2.Avverso detta pronuncia ha presentato ricorso NOME COGNOME, con atto sottoscritto dal suo difensore, deducendo, con un unico motivo, la violazione dell’art. 179 cod. proc. pen., in quanto il decreto di citazione dinnanzi alla Corte di appello, per l’udienza del 9 marzo 2023, era stato notificato all’imputato in INDIRIZZO in Corigliano Rossano anziché in INDIRIZZO in Corigliano Rossano, indirizzo di residenza in cui vive con la compagna ed il figlio, come da certificazione anagrafica prodotta alla Corte di merito.
Il procedimento è stato trattato nell’odierna udienza in camera di consiglio con le forme e con le modalità di cui all’art. 23, commi 8 e 9, del decreto-legge 28 ottobre 2020, n. 137, convertito dalla legge 18 dicembre 2020, n. 176, i cui effetti sono stati prorogati da successive modifiche legislative.
CONSIDERATO IN DIRITTO
1.11 motivo di ricorso è manifestamente infondato.

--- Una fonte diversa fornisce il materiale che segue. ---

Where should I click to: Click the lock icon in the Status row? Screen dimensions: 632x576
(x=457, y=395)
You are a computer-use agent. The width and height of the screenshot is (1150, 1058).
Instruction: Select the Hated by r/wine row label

Dalla lettura degli atti, consentita a questa Corte in ragione dell’eccezione processuale formulata, è risultato che NOME COGNOME, nel corso di tutto il processo, a partire dall’udienza di convalida dell’arresto, ha dichiarato domicilio, ai sensi dell’art. 161 cod. proc. pen., in INDIRIZZO in Corigliano Rossano, dove ha scontato anche la detenzione domiciliare, e che lo stesso difensore ha indicato come luogo di residenza del suo assistito anche nell’atto di appello.

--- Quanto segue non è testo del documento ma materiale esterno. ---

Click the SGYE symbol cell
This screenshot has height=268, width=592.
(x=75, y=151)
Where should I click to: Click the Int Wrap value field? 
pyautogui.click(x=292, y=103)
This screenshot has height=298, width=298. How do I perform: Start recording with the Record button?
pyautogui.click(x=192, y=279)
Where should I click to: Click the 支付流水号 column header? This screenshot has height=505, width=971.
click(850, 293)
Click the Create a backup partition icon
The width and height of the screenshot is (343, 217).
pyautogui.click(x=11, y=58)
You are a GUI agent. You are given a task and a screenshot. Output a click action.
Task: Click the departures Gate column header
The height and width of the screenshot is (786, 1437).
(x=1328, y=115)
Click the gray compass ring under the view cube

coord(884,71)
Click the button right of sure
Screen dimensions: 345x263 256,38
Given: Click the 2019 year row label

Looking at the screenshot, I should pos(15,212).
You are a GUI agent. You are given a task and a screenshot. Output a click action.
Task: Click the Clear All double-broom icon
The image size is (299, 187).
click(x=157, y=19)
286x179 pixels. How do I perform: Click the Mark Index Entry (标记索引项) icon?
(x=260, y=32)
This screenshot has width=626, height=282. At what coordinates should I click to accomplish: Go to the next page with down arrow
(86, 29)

A detto indirizzo risultano eseguite tutte le notifiche riguardanti il prevenuto, come risulta dalle relate firmate dai genitori, dichiaratisi conviventi.
In materia di vocatio in ius la giurisprudenza di legittimità ritiene che il rapporto di convivenza tra il destinatario dell’atto e colui a cui questo viene consegnato, attestato dall’ufficiale giudiziario nella relata di notifica, prevale sull risultanze, eventualmente anche discordanti, delle certificazioni anagrafiche in quanto: a) la convivenza è un rapporto fondato sull’indicazione del consegnatario; b) non vi è coincidenza tra “convivenza” e “coabitazione”, stante il carattere temporaneo della prima.
Ne consegue che l’interessato che deduca la nullità della notifica in ragione dell’assenza della convivenza, attestata nella relata, la deve dimostrare in modo rigoroso, soprattutto quando vi sia uno stretto legame familiare, come nella specie (madre-figlio), che non solo faccia presumere quel rapporto (Sez. 3, n. 229 del 28/06/2017, Z., Rv. 272092), ma consenta di ritenere che l’atto sia stato portato
a conoscenza dell’interessato (Sez. 3, n. 3959 del 21/21/2021, Bibbiani, Rv. 282711).
La pronuncia impugnata, aderendo alla citata giurisprudenza di questa Corte, ha correttamente rigettato l’eccezione difensiva dando atto che dalla relata di notifica risultava che il decreto di citazione era stato notificato all’imputato i ottobre 2022 in INDIRIZZO, a mani della madre, NOME COGNOME «persona di famiglia convivente» e che la mancata convivenza non era stata dimostrata in modo rigoroso, tale non potendosi ritenere il certificato anagrafico, risalente al 1 dicembre 2021, antecedente di un anno rispetto alla eseguita notifica, in cui era indicata altra residenza anagrafica.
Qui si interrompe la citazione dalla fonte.